Stated problem:
Pull out every line in the listing below that contains the string "what". Case counts, so match capitals and lowercase letters as given.

Data provided:

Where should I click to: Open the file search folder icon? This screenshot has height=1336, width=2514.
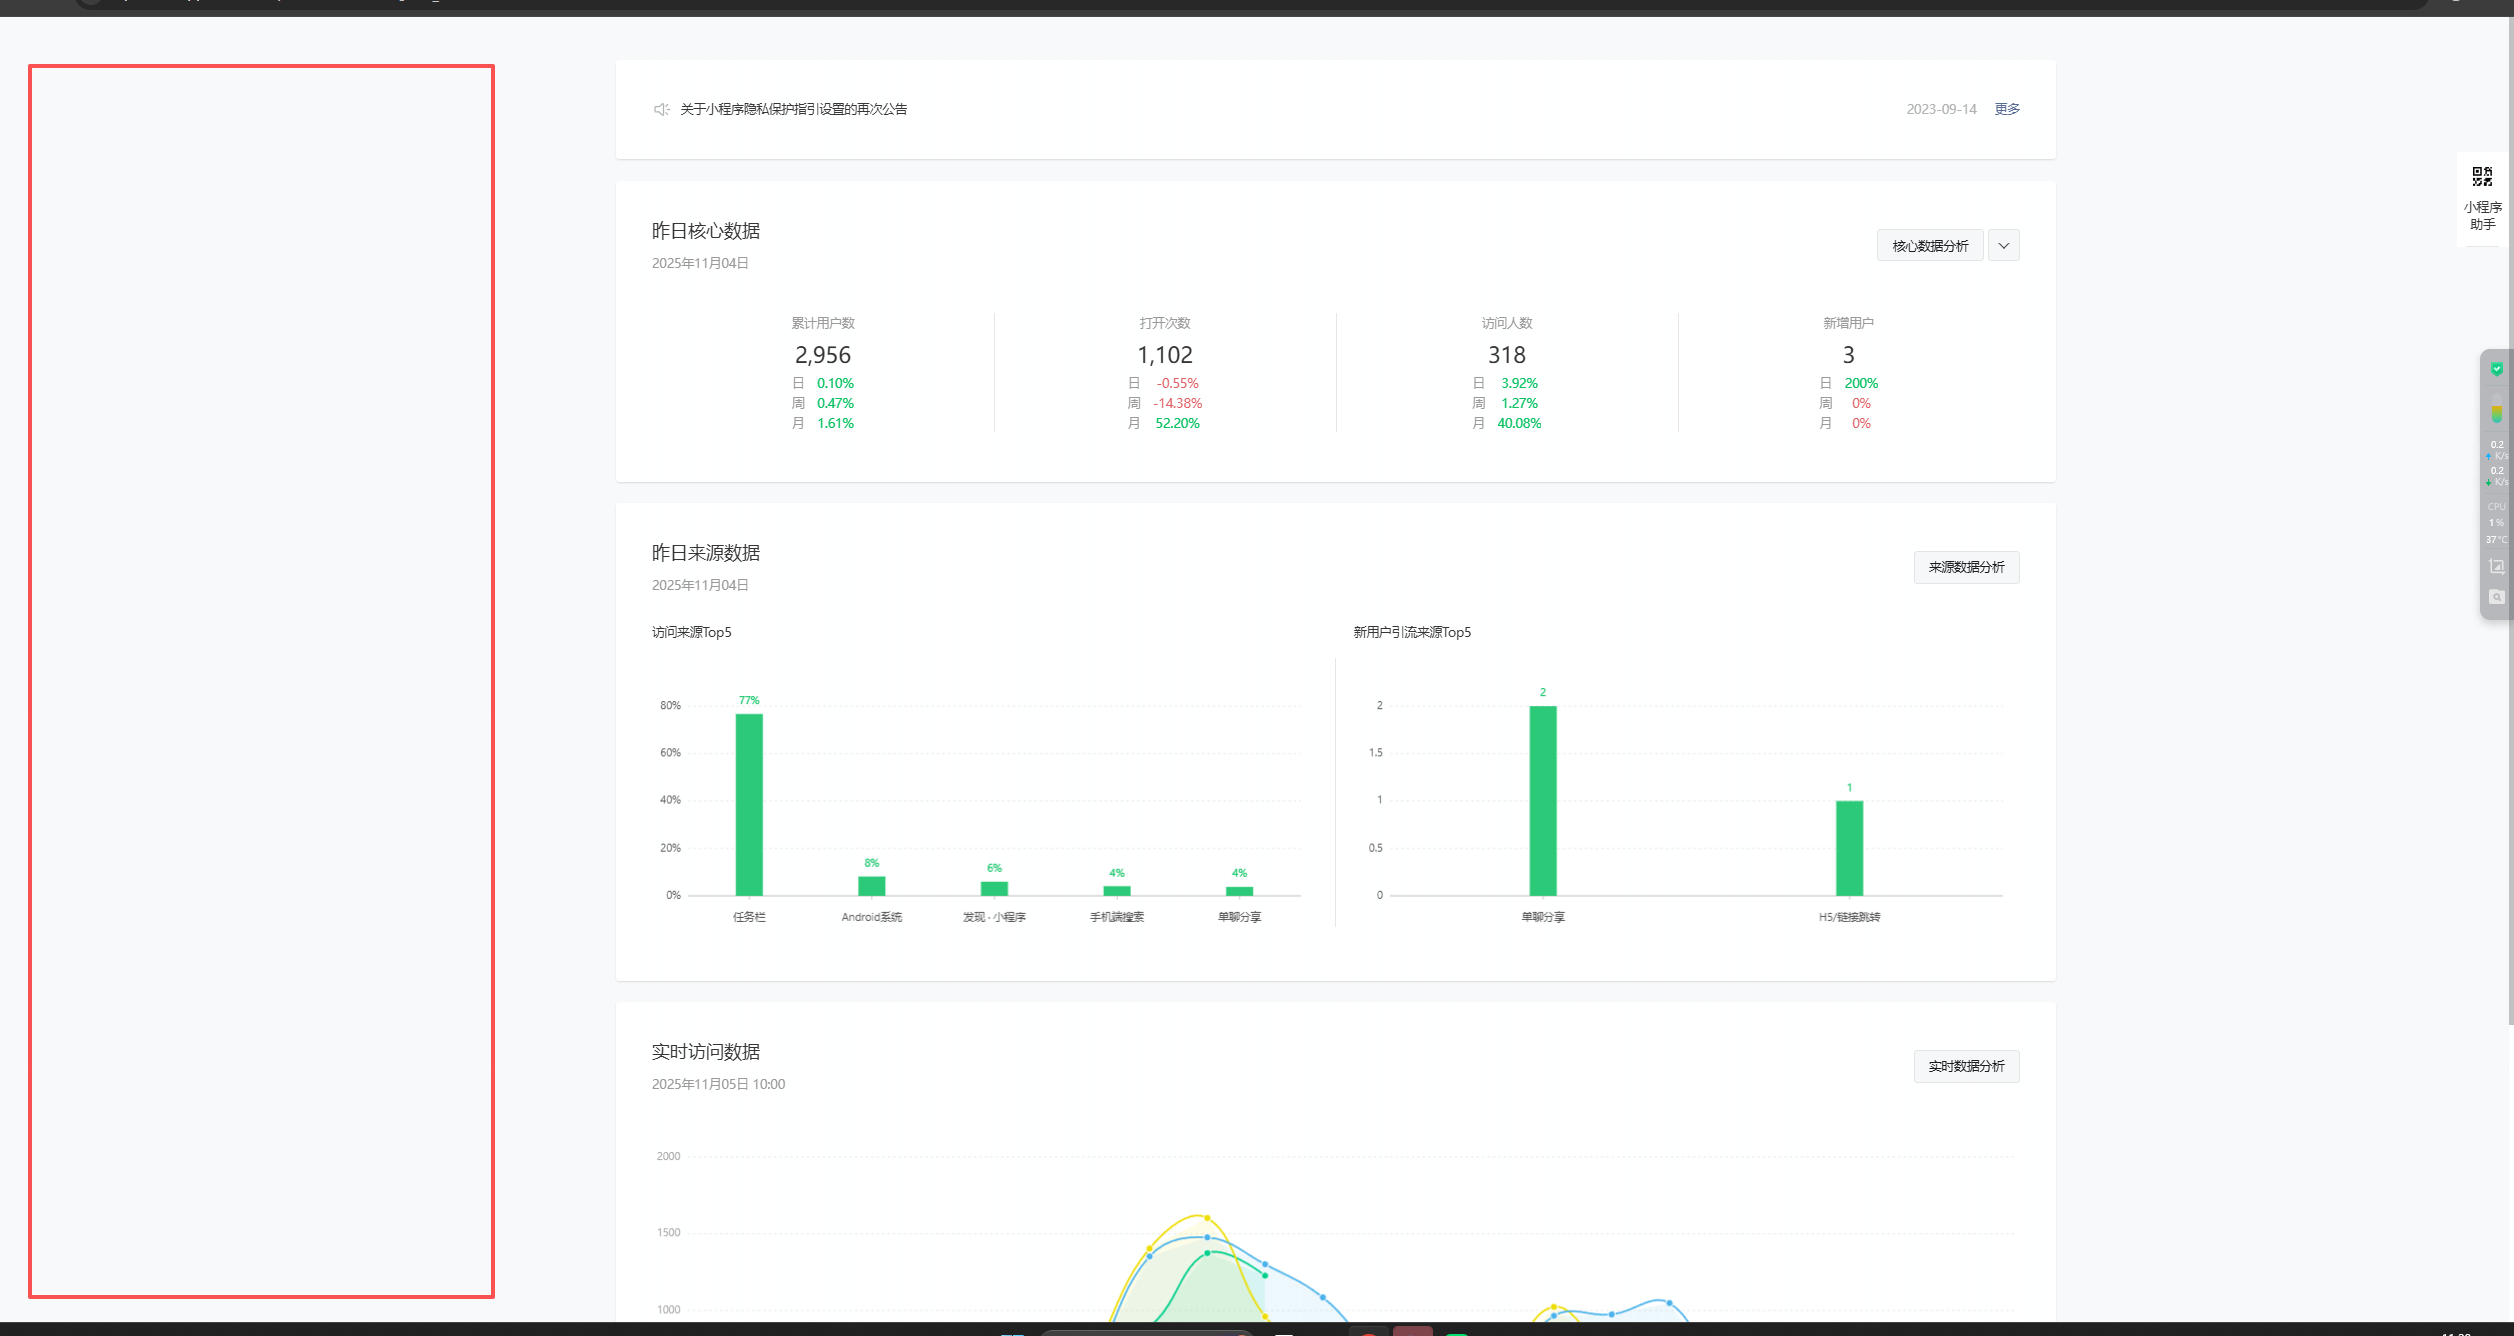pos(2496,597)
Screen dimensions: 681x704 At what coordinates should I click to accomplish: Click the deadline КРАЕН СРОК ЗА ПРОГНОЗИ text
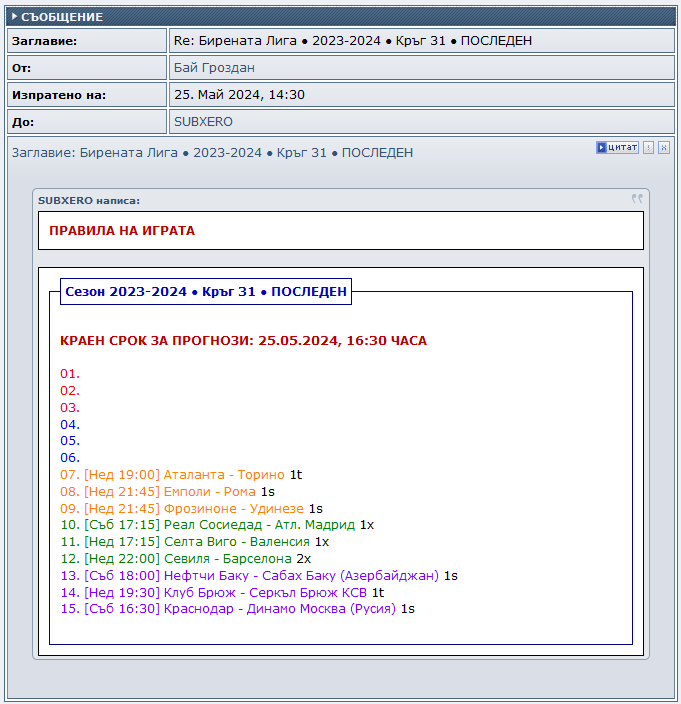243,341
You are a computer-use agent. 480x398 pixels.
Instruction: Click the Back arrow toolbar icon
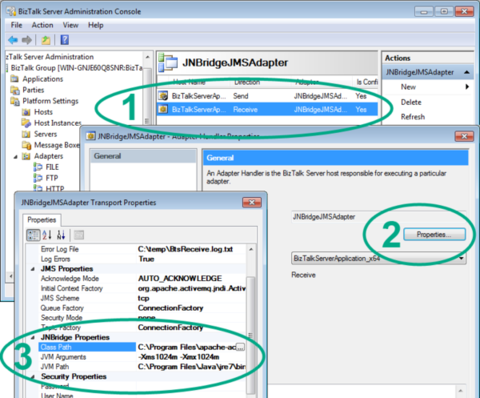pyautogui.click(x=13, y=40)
---
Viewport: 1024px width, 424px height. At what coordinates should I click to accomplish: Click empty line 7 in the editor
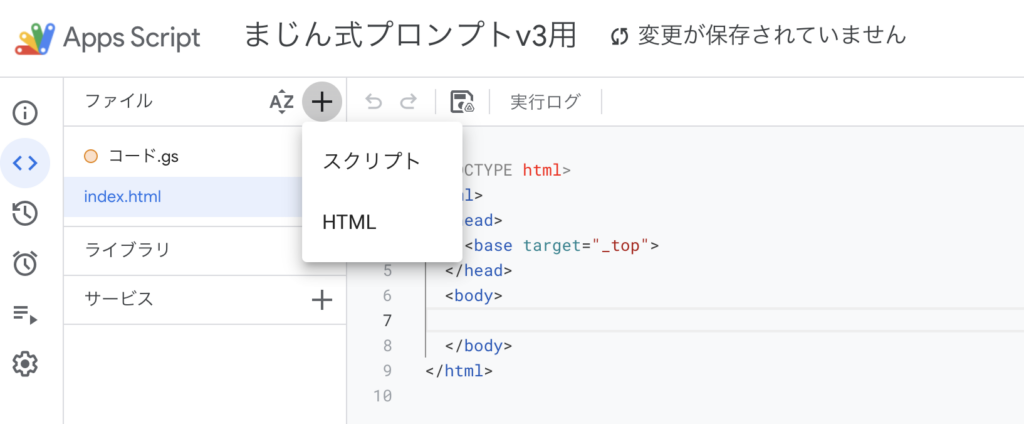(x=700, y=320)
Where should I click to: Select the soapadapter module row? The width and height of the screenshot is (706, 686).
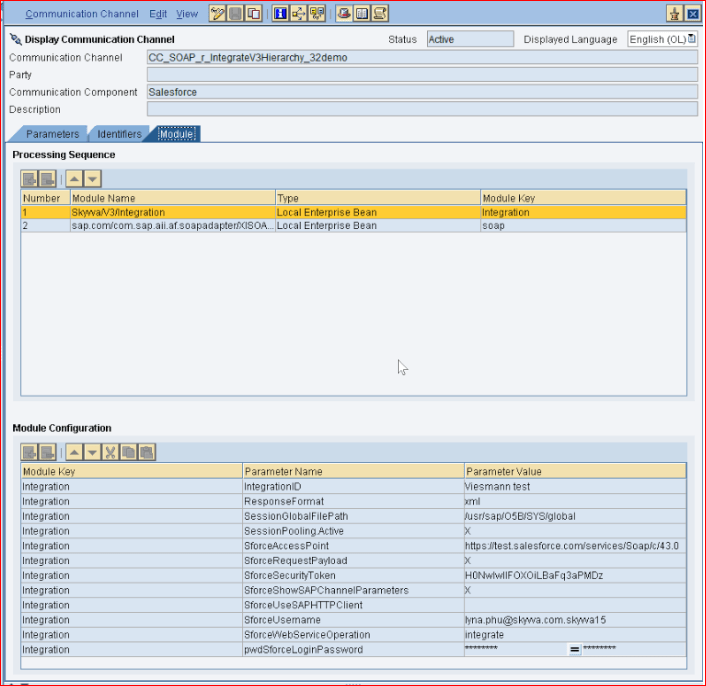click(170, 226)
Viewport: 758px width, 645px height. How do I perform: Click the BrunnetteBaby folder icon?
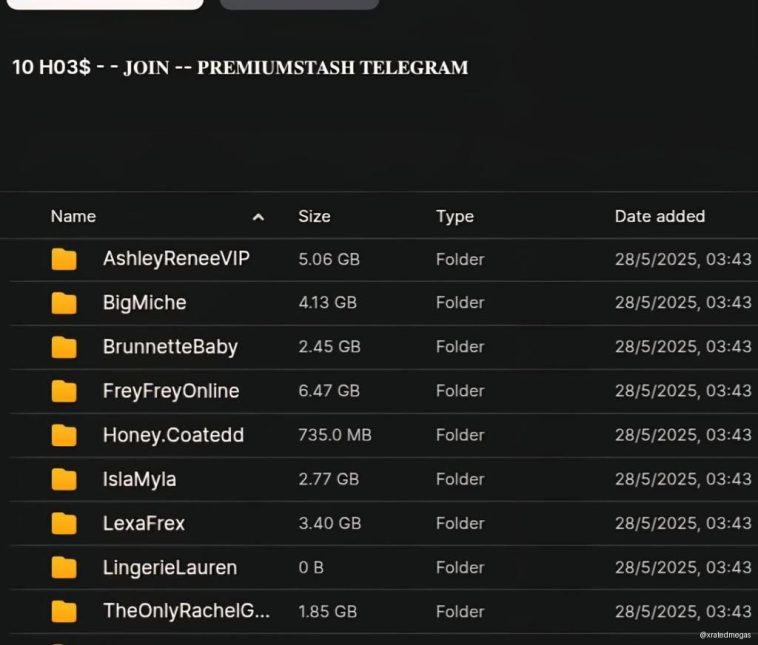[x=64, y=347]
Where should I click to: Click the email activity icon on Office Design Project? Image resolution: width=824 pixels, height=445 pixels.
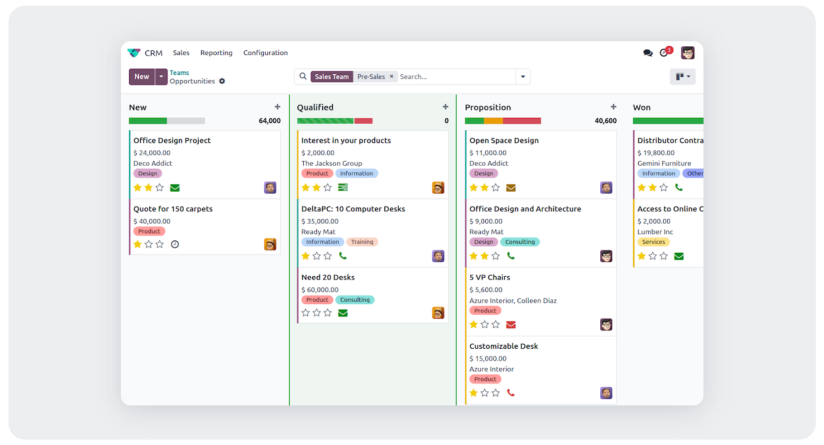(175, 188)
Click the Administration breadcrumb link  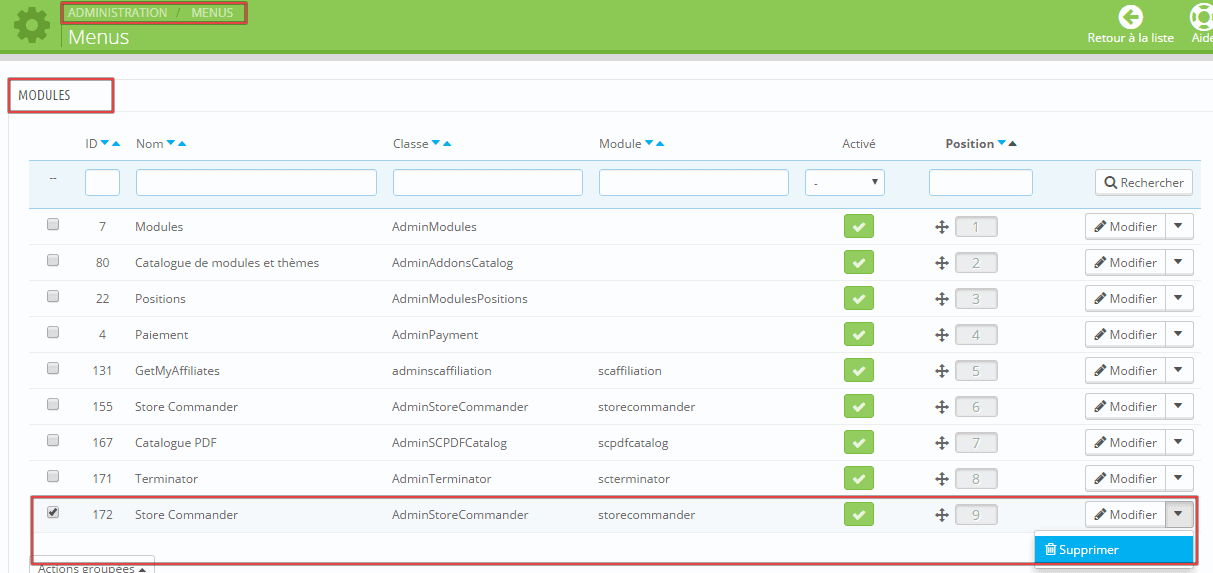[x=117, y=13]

Result:
Screen dimensions: 681x704 At what coordinates should I click to accomplish: Click the deadline КРАЕН СРОК ЗА ПРОГНОЗИ text
Viewport: 1024px width, 424px height. At what coordinates should I click to accomplish: Click empty line 7 in the editor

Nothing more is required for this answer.